Task prompt
Copy out the records between the line that contains "You are a GUI" and the line that contains "point(1290,395)", inclusive. Leave the pictures out of your answer.

* * * * * * * * *

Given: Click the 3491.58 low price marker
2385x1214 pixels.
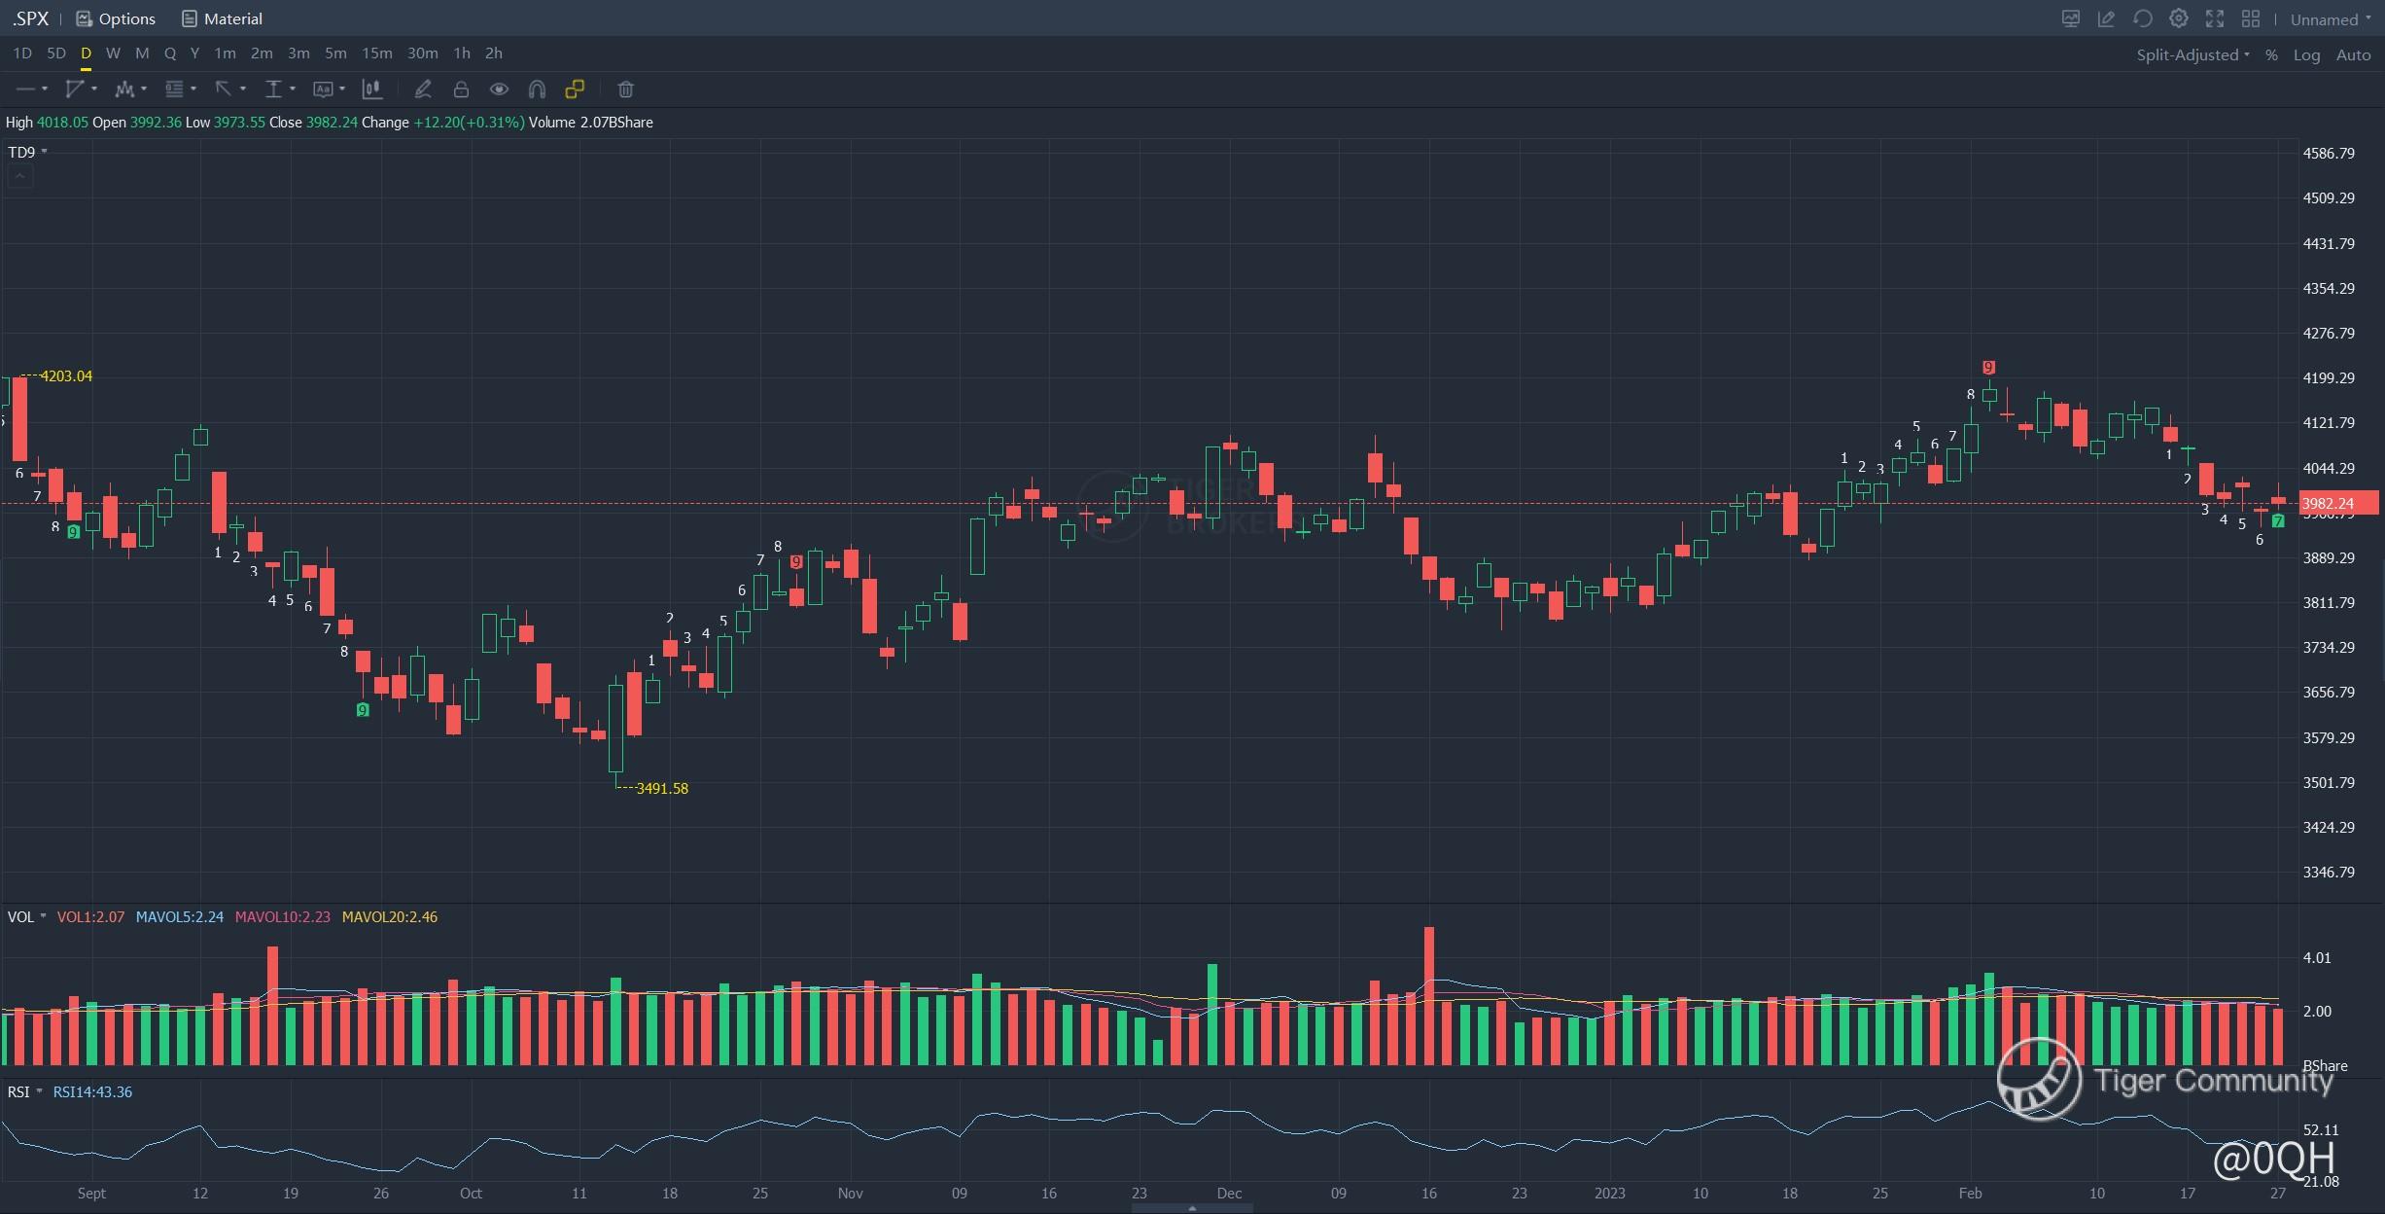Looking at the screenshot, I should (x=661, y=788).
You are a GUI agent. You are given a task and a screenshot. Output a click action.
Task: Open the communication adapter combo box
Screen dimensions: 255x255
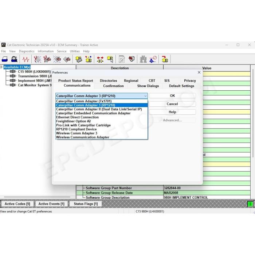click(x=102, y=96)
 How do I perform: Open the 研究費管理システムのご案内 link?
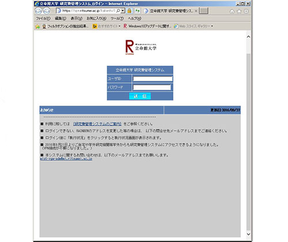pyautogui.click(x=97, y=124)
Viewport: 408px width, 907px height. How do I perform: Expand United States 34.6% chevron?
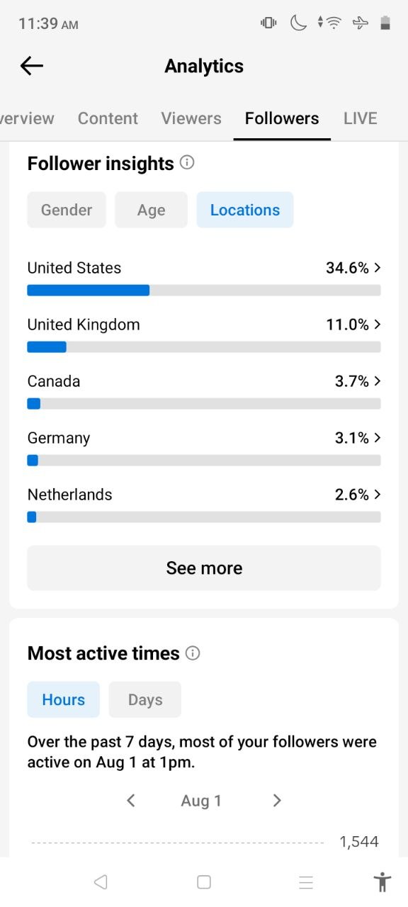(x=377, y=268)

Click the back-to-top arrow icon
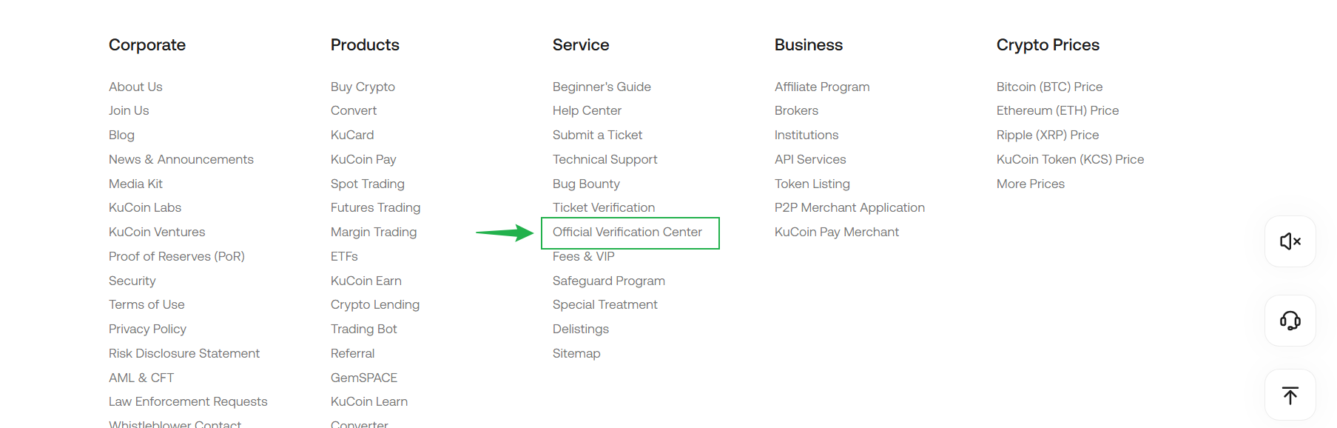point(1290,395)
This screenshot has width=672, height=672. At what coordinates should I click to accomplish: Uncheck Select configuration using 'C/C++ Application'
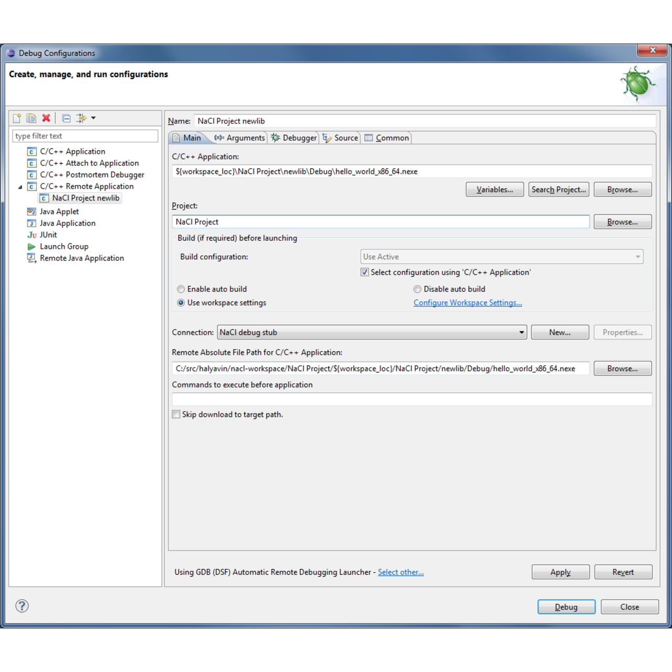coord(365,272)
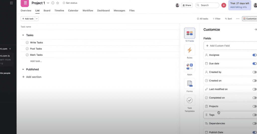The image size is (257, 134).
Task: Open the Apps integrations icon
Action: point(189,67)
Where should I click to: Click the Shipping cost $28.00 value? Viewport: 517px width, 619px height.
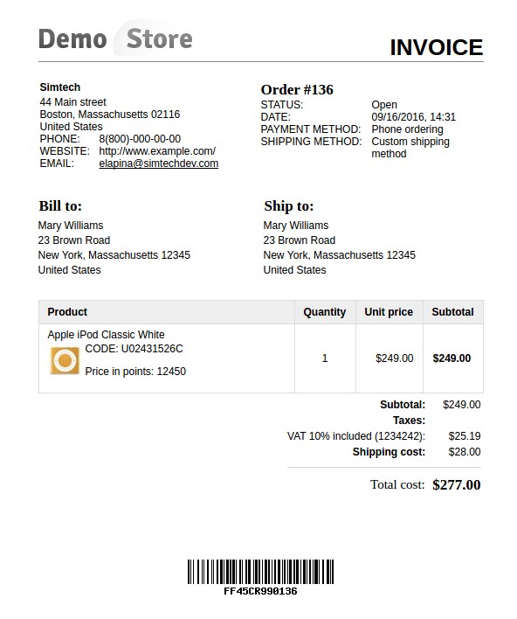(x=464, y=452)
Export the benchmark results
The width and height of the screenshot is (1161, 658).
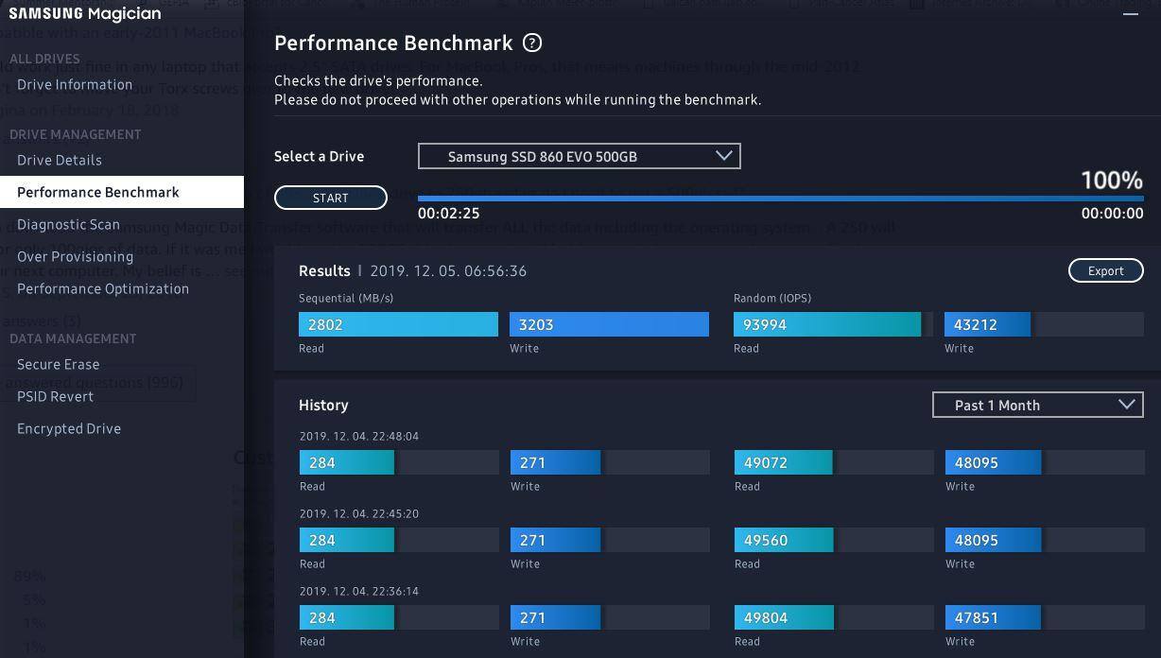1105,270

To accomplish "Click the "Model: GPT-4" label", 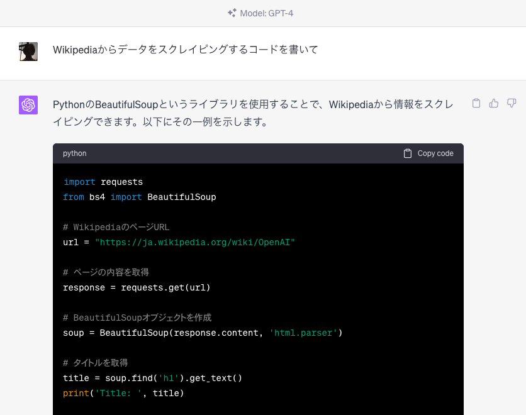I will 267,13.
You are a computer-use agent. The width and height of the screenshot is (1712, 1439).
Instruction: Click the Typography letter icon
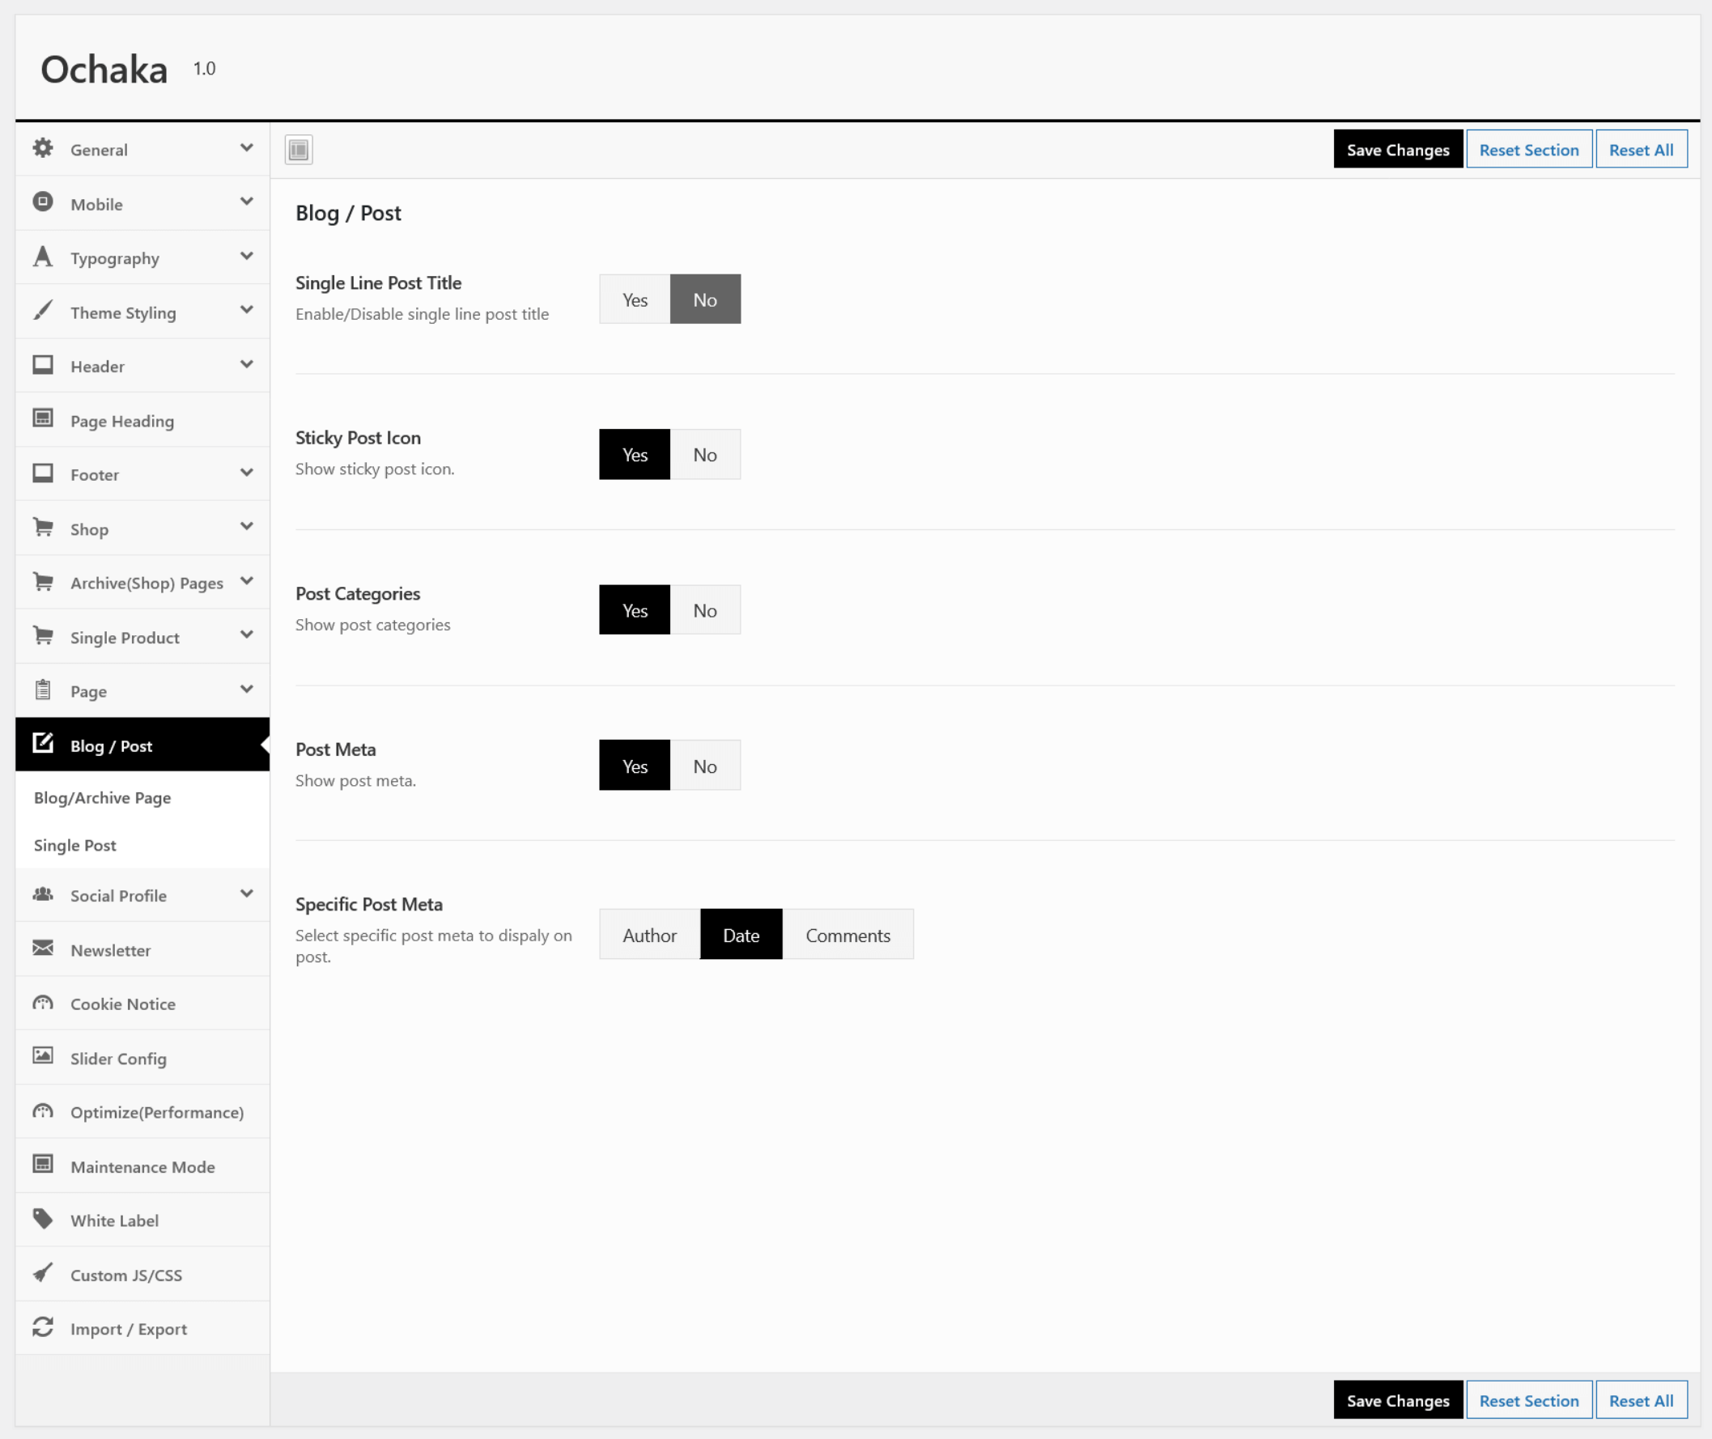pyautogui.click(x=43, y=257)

* * * * * * * * *

Exercise answer
You are a GUI agent. You are given a task and a screenshot. Output a click action.
Task: Open the communication adapter combo box
Screen dimensions: 255x255
click(x=102, y=96)
 How do I perform: Open the 研究費管理システムのご案内 link?
pyautogui.click(x=97, y=124)
Viewport: 408px width, 907px height. How do I perform: Expand United States 34.6% chevron?
(x=377, y=268)

Click the back-to-top arrow icon
point(1290,395)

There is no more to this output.